Am I like Maya DiMeo?
Am I pushy, caustic, frantic yet focused, a laser able to burn through bureaucracies leaving them dazed and confused? Was I like Maya, struggling to balance the needs of a husband, a child with special needs and other children who could be easily lost as I wheeled through the demands of each day?
While capable of all of that, I am most often described by others as intimidating, unreasonable, tenacious as a pitbull, and a velvet hammer (my personal favorite). Not quite as fun and quirky in person as Maya is on TV.
The first time I was handed this moniker was by Cliff D, another parent, legislator and fellow advocate. He announced it as though I was being given an award; The Velvet Hammer. I may come off as soft, plush, and smooth but tell me even once that my kid “can’t this”or “can’t that” and I become strengthened steel, unyielding, able to break through barriers and closed minds.

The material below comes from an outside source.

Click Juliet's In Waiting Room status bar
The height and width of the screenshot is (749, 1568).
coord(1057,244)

I do remember the year when I learned to let go, just a little, of my fear and rage. Mikelle, my daughter, was in the second grade at Bromwell Elementary School the ‘crown jewel’ of elementary schools in Denver. The principal, Mr. Monica, was well-educated and handsome enough to be on the cover of GQ magazine. He completely supported our maiden voyage into inclusion as Mikelle was the first non-verbal student to attend this wealthy school. This school, at the time, served as the centered -based school for kids who were physically disabled but still verbal. Initially the special ed director wanted MIkelle to attend another school for children who were not thought to benefit from academics.

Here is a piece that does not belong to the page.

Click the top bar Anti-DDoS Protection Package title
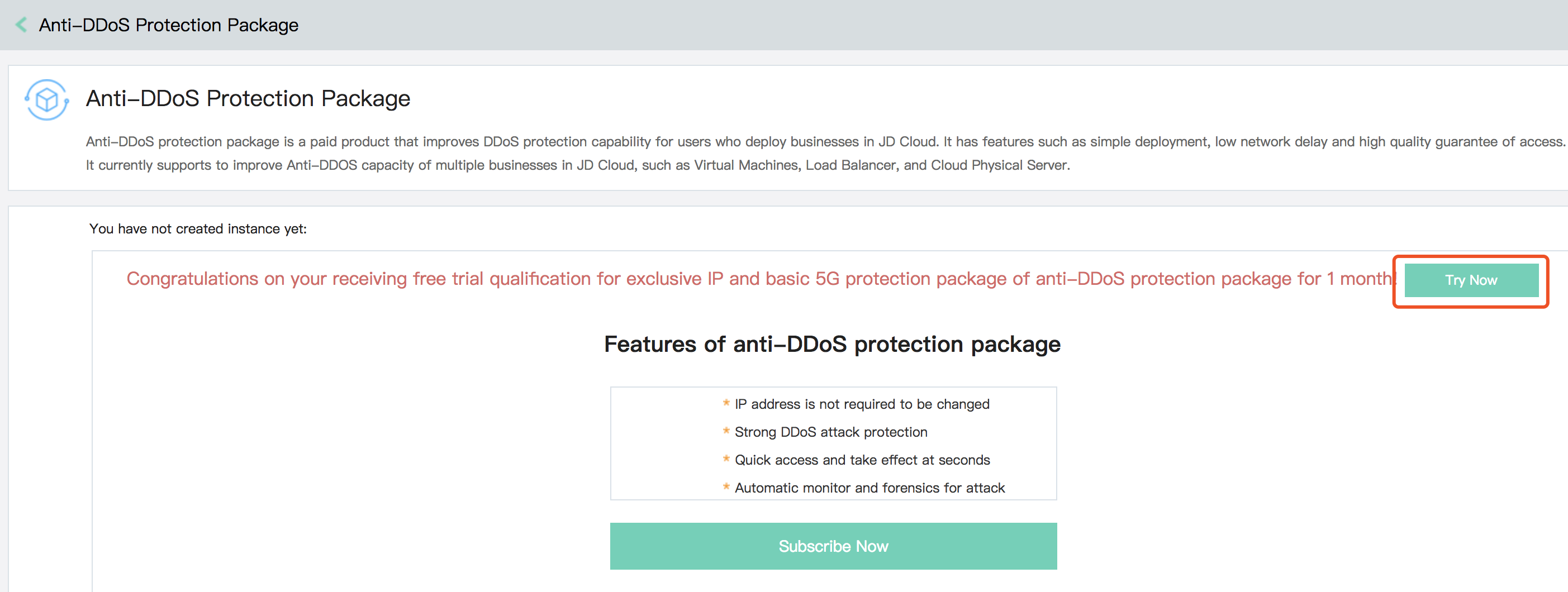1568x592 pixels. pos(169,25)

While in second grade, Mikelle learned to speak with the aid of technology. Among the first of our state, she found her voice in a device known as Minspeak, an icon based communication device developed for the likes of Stephen Hawking, whom Mikelle has since met. It was then assumed that since she could “speak” she could learn. The district provided access to the device for 90 days, then she was proclaimed ‘capable’ and they took it away leaving her simply speechless.
For the last eight years up to this point I had been a lioness, raising every cent to pay for wheelchairs, therapy not covered by insurance, and now technology she needed to be included. I would continue to see that she would not go without - ever. Our voices would be heard. I just learned I have more than tool (my roar) in my repertoire.